» **Supplied material**:
====================
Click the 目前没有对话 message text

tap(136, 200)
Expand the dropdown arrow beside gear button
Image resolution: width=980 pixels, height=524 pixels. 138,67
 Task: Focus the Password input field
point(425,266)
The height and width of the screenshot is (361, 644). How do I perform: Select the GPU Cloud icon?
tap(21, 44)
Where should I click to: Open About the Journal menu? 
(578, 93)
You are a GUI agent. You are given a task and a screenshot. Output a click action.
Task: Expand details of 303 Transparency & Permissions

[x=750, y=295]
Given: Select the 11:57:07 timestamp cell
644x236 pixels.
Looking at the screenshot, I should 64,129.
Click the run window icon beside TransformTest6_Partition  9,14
====================
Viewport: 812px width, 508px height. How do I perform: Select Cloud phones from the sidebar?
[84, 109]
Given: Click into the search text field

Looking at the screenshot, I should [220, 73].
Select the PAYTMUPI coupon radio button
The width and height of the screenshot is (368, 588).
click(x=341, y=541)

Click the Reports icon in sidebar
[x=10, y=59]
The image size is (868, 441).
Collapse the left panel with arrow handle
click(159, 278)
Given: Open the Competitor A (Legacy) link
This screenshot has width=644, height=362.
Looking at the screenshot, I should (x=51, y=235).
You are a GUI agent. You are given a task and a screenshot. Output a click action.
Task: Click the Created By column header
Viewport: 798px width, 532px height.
====================
» **Problem statement**:
Word for word, restate the lines of the listing above starting at the line with "The image size is (868, 441)." and ending at the line with "Viewport: 798px width, 532px height.", and nothing outside them.

» **Task response**:
The image size is (868, 441).
Collapse the left panel with arrow handle
click(159, 278)
Given: Open the Competitor A (Legacy) link
This screenshot has width=644, height=362.
Looking at the screenshot, I should (x=51, y=235).
You are a GUI agent. You are given a task and a screenshot. Output a click action.
Task: Click the Created By column header
Viewport: 798px width, 532px height.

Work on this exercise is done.